A profusão de júnior, filho e neto nos nomes dos deputados estaduais indica a forte presença de linhagens de tradicionais famílias de políticos na Assembleia Legislativa do Paraná (Alep). Dos 54 parlamentares, 19 (35% do total) têm relações diretas de consanguinidade com outros políticos. O desenho da "árvore genealógica" da Assembleia mostra que a tradição familiar é fator decisivo para angariar votos.

INFOGRÁFICO: Confira a 'árvore genealógica' da Assembleia Legislativa

"Ter um parente que já exerceu um cargo público torna tudo mais fácil, pois ele já tem uma rede de relações anteriores, que é uma forma de puxar votos", diz o professor e cientista político Ricardo Oliveira, da UFPR. Segundo ele, o fato de muitos parentes de políticos tradicionais ocuparem cargos eletivos é uma das causas da concentração de poder e da reprodução de um comportamento parecido entre políticos ao longo dos anos.

O novo velho

De uma forma geral, há três tipos de deputados. Uma parte das vagas é ocupada por quem tenta a reeleição, outra por quem já teve cargos eletivos ou comissionados e uma terceira parcela dos eleitos são os novatos, que correspondem à renovação do poder político. Mas, tradicionalmente no Paraná, uma parte expressiva dos novatos é de parentes de políticos já conhecidos.

"O que se vê é que os deputados novos, tanto na política quanto na idade, quase sempre pertencem às famílias tradicionais. Eles entram herdando um espólio já consolidado e não vão ter atuações muito diversas daqueles que os antecederam. O novo entra com vícios antigos", comenta Malco Camargo, cientista político da PUC-MG.

De acordo com ele, a rede de relações familiares dificulta a entrada de novas lideranças, que representariam outros setores da sociedade. "As lideranças trabalhistas ou estudantis não têm vez nessa lógica", diz.

Emendas

Além de diminuir a pluralidade de setores representados no Legislativo, a presença maciça de famílias tradicionais favorece o nepotismo, diz Ricardo Oliveira. "Há cargos em comissão que são distribuídos para aliados, que podem então empregar os familiares próximos. Essas instituições têm orçamento superdimensionado, às vezes maior que de secretarias importantes, e isso é mais um fator de influência", afirma ele.

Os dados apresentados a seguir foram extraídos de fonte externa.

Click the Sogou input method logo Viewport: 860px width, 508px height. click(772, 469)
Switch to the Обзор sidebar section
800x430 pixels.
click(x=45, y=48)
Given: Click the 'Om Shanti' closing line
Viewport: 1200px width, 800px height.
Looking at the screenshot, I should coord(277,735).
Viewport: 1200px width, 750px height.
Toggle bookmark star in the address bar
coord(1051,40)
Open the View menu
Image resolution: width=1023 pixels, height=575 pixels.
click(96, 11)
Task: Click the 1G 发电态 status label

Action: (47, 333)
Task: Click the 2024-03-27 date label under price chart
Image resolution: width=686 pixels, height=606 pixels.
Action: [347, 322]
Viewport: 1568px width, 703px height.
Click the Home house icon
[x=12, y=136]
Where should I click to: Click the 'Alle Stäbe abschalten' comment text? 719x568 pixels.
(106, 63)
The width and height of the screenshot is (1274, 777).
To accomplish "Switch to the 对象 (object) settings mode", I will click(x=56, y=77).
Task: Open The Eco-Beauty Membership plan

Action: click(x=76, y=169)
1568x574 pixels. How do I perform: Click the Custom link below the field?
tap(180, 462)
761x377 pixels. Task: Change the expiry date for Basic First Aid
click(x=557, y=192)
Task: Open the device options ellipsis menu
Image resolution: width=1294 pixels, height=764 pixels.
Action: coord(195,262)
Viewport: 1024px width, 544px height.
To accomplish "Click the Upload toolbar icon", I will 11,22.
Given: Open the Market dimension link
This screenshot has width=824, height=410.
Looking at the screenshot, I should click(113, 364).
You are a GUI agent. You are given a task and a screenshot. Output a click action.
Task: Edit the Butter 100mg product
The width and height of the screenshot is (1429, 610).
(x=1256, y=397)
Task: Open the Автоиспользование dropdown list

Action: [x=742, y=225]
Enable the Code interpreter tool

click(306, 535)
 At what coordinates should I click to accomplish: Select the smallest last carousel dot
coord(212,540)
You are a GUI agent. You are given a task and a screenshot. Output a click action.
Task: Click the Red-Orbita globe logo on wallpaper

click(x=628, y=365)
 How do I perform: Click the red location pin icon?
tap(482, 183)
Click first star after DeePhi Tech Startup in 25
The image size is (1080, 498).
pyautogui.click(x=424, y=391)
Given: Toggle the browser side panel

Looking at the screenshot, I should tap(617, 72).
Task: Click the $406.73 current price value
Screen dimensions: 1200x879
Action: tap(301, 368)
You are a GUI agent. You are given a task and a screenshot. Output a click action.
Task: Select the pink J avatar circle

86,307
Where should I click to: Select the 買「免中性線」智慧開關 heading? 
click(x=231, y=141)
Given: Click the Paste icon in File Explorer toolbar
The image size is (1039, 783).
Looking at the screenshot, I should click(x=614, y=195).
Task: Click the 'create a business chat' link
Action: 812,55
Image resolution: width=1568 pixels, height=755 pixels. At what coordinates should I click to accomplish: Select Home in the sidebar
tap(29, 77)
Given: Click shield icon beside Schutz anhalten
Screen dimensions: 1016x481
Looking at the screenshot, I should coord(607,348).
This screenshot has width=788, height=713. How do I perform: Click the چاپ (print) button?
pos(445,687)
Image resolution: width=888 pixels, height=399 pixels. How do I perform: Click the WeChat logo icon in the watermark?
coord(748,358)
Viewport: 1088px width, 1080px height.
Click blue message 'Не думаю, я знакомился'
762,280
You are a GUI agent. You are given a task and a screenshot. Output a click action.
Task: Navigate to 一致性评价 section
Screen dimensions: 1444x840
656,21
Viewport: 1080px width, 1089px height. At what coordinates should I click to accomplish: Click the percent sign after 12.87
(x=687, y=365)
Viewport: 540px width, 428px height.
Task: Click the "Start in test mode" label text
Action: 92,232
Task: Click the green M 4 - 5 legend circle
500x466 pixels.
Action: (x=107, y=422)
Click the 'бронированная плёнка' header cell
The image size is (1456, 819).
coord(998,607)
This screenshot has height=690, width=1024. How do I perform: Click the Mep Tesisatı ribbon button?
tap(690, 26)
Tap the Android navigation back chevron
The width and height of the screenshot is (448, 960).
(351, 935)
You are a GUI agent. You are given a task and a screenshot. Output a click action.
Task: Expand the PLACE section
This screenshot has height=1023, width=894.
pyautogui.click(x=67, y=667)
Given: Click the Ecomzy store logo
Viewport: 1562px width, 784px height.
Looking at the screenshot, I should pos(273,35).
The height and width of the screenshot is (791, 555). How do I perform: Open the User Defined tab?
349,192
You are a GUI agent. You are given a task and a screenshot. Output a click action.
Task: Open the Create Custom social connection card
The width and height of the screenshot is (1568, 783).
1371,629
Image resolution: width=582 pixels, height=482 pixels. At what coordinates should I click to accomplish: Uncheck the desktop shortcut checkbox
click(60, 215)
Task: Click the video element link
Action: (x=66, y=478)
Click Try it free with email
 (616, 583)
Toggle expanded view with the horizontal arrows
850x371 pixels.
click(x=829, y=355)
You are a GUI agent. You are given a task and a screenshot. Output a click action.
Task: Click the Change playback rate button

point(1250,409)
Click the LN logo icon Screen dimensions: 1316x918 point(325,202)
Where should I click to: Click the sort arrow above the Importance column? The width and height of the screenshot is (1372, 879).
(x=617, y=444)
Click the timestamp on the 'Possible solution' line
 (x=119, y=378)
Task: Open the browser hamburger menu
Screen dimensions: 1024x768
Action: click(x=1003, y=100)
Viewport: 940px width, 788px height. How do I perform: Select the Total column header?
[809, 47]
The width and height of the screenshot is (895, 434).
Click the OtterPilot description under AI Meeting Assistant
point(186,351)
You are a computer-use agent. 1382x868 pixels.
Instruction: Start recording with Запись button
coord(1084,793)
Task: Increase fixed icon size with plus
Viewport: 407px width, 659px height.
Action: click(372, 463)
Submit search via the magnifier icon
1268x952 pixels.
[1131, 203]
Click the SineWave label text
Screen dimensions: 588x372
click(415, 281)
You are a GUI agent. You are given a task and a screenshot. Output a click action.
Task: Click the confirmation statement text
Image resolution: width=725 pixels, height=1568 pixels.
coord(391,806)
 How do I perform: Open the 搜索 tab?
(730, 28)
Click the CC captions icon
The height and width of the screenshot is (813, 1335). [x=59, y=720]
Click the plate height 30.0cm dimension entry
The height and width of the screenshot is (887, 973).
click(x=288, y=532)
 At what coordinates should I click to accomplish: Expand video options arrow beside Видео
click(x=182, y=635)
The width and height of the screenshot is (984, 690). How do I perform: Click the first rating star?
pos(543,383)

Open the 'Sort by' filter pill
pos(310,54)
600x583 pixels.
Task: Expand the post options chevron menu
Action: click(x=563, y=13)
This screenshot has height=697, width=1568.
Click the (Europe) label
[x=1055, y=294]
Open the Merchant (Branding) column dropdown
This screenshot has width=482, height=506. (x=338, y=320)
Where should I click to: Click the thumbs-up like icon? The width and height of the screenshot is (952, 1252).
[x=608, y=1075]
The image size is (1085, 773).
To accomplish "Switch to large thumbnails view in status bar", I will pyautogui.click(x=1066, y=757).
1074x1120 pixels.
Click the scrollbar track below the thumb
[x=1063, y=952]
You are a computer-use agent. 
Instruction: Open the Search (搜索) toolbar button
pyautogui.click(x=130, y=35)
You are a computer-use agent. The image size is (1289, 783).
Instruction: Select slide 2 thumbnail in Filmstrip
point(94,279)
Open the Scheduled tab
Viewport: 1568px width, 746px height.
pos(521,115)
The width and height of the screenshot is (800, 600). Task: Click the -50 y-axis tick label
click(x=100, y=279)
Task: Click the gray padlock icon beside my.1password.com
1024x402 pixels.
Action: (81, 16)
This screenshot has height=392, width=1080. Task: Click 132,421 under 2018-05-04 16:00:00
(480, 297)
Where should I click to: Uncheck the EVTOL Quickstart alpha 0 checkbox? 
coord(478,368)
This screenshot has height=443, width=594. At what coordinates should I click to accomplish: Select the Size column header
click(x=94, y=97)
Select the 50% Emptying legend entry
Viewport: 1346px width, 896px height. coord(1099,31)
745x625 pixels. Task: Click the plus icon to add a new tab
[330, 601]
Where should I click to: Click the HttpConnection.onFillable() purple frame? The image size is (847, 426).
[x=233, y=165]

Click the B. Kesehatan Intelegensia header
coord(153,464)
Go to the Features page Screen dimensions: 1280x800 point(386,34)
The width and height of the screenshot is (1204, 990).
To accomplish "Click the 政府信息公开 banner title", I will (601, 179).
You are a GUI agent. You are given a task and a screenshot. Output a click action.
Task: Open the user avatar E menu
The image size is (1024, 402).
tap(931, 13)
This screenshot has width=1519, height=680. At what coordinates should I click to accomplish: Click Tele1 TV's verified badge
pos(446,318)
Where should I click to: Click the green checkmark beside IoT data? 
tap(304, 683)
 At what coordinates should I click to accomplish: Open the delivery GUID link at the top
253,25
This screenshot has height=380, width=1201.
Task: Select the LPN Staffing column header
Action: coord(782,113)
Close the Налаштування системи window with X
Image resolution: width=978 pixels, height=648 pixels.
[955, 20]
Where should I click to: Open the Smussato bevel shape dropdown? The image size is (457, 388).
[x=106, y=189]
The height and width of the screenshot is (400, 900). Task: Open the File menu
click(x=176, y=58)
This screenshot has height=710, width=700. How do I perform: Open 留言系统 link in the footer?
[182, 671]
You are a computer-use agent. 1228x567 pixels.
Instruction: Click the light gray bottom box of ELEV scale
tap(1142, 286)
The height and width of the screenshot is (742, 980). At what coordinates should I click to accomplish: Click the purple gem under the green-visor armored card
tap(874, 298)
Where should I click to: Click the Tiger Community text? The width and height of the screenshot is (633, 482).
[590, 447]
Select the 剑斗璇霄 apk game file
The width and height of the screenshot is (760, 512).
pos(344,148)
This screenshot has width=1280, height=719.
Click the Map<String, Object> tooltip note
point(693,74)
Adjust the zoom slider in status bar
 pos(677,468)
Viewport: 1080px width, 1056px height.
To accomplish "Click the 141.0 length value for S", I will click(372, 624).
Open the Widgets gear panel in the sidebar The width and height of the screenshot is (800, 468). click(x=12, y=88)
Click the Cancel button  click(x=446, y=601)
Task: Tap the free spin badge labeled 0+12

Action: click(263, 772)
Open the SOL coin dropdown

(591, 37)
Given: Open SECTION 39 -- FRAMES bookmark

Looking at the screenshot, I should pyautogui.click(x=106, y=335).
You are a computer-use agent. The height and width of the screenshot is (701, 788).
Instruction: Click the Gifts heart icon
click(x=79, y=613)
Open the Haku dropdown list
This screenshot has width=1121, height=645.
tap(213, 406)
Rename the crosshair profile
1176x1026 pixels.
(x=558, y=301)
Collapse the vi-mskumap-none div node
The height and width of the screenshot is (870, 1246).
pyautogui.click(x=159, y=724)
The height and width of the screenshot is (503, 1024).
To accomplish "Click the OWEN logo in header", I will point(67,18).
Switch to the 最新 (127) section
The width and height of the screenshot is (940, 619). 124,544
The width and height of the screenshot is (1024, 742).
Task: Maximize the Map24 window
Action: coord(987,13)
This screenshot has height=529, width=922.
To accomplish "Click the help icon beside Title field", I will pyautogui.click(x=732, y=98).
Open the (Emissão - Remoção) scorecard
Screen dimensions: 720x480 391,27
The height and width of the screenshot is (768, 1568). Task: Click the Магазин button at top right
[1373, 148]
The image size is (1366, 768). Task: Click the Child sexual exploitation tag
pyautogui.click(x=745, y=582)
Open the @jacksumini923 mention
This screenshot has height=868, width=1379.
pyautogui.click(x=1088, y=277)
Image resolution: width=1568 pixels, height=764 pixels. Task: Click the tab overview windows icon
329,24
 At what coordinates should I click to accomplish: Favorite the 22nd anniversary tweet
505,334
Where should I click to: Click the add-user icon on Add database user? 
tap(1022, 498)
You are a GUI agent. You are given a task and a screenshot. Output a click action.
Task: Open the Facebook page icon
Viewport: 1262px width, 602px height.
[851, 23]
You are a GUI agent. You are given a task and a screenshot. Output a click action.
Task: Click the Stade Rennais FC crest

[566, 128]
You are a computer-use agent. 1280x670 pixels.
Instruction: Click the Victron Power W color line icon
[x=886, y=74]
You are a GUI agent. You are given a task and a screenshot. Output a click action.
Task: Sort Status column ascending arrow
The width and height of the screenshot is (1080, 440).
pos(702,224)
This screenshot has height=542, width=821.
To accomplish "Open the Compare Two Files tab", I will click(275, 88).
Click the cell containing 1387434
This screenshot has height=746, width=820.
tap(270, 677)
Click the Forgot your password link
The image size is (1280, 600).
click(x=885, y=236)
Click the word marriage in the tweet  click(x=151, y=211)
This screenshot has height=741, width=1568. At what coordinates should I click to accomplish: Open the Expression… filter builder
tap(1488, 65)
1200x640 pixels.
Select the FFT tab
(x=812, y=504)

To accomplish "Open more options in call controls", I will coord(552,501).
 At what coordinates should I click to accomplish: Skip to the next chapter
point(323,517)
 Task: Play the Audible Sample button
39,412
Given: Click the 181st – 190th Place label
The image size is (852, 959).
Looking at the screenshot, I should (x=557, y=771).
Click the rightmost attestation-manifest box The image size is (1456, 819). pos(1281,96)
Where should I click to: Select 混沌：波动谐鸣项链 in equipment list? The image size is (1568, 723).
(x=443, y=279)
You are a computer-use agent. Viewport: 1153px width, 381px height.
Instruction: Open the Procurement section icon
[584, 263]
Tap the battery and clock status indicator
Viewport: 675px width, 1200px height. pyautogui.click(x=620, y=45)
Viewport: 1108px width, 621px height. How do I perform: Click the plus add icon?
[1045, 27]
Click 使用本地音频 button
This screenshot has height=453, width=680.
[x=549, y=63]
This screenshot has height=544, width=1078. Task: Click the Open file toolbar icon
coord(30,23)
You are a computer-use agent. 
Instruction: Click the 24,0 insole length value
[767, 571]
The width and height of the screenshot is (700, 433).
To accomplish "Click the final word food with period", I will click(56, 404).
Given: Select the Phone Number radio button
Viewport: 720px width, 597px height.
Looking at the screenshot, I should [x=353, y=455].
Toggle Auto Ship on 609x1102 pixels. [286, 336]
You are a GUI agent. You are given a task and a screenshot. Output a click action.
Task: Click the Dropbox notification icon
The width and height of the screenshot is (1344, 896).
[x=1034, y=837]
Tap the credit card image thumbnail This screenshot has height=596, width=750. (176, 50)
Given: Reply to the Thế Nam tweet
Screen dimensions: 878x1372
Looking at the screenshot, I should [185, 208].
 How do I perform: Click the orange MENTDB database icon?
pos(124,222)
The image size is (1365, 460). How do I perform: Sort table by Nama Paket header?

Para Oliveira, o instrumento das emendas parlamentares acaba favorecendo a eleição dos sucessores familiares. "Um prefeito que recebeu uma emenda de um deputado fica refém daquele acordo e vai apoiar o filho, neto ou sobrinho do parlamentar no futuro. O eleitor que foi beneficiado por aquele dinheiro também vai lembrar-se disso no futuro e continuar votando naquela família, mesmo que os benefícios não sejam contínuos."

Fortalecimento da sociedade civil é alternativa ao "familismo"

A socióloga Maria do Socorro Braga, da Univer­sidade Federal de São Carlos (UFSCar), afirma que a relação entre famílias e política é recorrente no país. "O eleitor está acostumado com esse perfil, e votar nas mesmas famílias é um ingrediente da cultura política brasileira", diz. Ela explica que esse fenômeno é visto em várias democracias do mundo. "Para que isso mude, o caminho não é enfraquecer a política, mas fortalecer entidades que representam a sociedade civil."

Para o cientista político Ricardo Oliveira, da UFPR, melhorar a administração dos órgãos públicos é o caminho para resolver as distorções provocadas pela presença contínua das mesmas famílias no Legislativo. "Dar mais valor ao concurso público e menos aos cargos comissionados seria uma medida inicial para conter essas redes de apoio", diz. A democratização desses espaços, com votações abertas e portais da transparência efetivos, também pode ser a saída para o fortalecimento da Assembleia Legislativa como um órgão que reflete os anseios dos eleitores, de acordo com o professor.

Eleitor

"Quem vota fica refém das escolhas que os partidos apresentam. Eles lançam candidatos com mais chances de ser eleitos, e aí quem tem sobrenome forte é privilegiado", explica Malco Camargo, da PUC-MG. Se a lista de concorrentes não é renovada, o eleitor fica acostumado ao mesmo padrão de político, que atende pedidos e não faz mudanças mais profundas, acrescenta a professora Maria do Socorro. "O papel do eleitor é limitado. Mas ele tem de começar a pensar de forma universal, em mudanças estruturais da sociedade e não no político que atende pedidos pontuais", diz.